The fruity cargo cult could have faced a billions of dollars’ worth of fines but in the end will only have to pay the University of Wisconsin-Madison’s Wisconsin Alumni Research Foundation (WARF) $234 million.

The damages were reduced because US District Judge William Conley, who is presiding over the case, ruled that Apple had not wilfully infringed WARF’s patent, eliminating a chance to triple the damages in the case.

WARF wanted $400 million in damages.

Apple said it would appeal the verdict on the sound legal ground that everyone knew it invented everything and it was part of its religion to steal other people’s technology while suing others for poaching its beloved rounded rectangle.

WARF Managing Director Carl Gulbrandsen was happy with the verdict.

The jury found that Apple’s A7, A8 and A8X processors, found in the iPhone 5s, 6 and 6 Plus, as well as several versions of the iPad, violated the patent.

WARF sued Apple in January 2014 alleging infringement of its 1998 patent on a “predictor circuit,” developed by computer science professor Gurindar Sohi and three of his students.

Apple claimed that WARF deserved less than even the $110 million the foundation settled with Intel after suing that company in 2008 over the same patent.

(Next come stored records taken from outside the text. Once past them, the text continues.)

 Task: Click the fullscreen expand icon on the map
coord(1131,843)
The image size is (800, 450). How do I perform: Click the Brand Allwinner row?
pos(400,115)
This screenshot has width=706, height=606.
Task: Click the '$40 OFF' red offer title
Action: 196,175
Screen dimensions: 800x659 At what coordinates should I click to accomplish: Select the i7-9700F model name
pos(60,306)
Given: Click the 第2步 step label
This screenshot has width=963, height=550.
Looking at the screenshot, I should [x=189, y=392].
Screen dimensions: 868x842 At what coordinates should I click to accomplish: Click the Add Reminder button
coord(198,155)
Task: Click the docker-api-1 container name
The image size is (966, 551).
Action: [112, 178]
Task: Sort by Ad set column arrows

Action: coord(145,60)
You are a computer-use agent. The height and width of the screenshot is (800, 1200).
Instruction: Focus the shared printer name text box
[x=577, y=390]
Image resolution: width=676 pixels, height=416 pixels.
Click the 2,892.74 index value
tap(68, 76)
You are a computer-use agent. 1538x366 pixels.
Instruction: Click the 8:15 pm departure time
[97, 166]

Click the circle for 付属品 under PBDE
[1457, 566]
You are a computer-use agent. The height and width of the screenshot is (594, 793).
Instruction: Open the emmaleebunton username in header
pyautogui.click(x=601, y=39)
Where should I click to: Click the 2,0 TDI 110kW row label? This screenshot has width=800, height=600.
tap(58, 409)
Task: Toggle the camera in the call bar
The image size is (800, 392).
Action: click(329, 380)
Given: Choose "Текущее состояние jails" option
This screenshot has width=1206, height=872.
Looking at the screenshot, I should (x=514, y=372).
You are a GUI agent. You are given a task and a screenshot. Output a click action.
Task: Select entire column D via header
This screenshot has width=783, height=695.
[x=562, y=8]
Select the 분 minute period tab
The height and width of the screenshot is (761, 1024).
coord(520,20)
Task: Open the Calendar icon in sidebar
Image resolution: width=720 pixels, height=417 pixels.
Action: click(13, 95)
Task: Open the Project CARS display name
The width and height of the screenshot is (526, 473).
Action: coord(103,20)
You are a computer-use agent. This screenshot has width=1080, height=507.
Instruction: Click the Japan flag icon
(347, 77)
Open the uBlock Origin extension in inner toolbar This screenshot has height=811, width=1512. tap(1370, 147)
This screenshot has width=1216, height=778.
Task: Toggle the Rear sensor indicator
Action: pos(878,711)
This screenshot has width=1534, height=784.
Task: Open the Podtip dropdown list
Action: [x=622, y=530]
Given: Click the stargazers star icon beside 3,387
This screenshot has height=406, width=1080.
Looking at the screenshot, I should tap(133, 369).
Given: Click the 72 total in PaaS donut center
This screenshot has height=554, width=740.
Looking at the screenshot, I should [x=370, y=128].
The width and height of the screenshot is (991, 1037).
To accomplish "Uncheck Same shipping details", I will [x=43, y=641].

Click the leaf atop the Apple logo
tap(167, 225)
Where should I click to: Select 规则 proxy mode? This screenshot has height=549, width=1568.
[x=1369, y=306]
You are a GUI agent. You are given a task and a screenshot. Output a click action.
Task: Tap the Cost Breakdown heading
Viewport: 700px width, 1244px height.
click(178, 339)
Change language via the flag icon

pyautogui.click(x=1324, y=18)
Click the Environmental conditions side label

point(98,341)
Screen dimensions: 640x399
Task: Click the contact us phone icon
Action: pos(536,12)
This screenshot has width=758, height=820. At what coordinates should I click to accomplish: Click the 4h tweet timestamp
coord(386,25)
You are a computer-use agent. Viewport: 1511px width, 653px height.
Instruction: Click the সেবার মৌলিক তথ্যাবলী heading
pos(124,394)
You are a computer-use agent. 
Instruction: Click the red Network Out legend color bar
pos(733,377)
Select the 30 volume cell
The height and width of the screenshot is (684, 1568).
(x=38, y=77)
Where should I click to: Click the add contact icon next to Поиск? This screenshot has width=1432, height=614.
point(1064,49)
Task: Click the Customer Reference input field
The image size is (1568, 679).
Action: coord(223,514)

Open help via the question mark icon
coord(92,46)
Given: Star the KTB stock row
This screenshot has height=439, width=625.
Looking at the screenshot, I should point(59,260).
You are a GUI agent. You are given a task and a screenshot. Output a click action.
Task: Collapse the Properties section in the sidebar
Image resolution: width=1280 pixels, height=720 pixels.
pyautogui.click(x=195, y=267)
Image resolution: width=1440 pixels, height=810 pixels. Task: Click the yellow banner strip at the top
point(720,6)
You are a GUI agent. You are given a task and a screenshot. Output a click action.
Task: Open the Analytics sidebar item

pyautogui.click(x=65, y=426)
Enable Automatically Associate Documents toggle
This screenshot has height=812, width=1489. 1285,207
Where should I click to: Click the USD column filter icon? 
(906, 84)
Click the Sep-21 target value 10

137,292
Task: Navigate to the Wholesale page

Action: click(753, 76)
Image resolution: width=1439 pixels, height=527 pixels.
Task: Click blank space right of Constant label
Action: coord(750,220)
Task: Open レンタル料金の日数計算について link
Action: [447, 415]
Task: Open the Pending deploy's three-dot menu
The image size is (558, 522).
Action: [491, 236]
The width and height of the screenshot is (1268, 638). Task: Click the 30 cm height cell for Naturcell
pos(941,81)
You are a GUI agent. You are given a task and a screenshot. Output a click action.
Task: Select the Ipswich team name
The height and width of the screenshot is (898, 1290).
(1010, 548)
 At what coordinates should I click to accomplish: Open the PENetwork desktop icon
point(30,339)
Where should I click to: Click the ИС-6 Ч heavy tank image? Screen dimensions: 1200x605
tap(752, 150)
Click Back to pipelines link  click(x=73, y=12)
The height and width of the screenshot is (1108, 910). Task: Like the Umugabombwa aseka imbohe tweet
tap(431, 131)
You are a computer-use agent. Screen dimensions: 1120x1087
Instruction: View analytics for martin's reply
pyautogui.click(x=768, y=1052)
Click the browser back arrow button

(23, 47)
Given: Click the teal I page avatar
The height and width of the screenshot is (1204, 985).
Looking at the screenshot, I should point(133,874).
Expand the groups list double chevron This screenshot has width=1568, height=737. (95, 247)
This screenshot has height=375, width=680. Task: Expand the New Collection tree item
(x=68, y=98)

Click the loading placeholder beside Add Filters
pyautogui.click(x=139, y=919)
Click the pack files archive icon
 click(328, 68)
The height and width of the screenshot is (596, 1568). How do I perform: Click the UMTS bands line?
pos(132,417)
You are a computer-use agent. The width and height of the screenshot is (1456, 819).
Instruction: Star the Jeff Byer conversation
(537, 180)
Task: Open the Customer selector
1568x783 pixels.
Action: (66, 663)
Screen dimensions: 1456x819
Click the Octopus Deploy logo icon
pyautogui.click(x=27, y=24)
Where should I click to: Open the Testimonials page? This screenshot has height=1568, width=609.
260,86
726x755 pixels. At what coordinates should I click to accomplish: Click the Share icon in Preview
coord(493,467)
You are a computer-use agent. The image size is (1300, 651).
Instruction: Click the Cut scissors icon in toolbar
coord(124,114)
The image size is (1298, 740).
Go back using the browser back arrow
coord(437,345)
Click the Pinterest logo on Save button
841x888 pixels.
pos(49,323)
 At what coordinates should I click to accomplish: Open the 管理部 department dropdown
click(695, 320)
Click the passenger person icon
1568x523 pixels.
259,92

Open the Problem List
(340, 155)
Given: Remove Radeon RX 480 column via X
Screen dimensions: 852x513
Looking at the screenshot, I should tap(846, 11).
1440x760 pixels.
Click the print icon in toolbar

Of course Intel did not have to be dragged to court and admitted that it might have used the idea.

Apple insisted that WARF’s patent entitled it to as little as 7 cents per device sold, a far cry from the $2.74 that WARF was claiming.

In court, Apple was told off for trying to refer to WARF as a patent troll. In fact WARF uses the income it generates to support research at the school, doling out more than $58 million in grants last year.

It is still not over for the fruity cargo cult. Last month, WARF launched a second lawsuit against Apple, targeting the company’s newest chips and devices, the iPhone 6S and 6S Plus, and iPad Pro.

It would appear that Apple’s belief that it invented everything and can defend this religious belief using expensive lawyers is not paying off – at least in this case.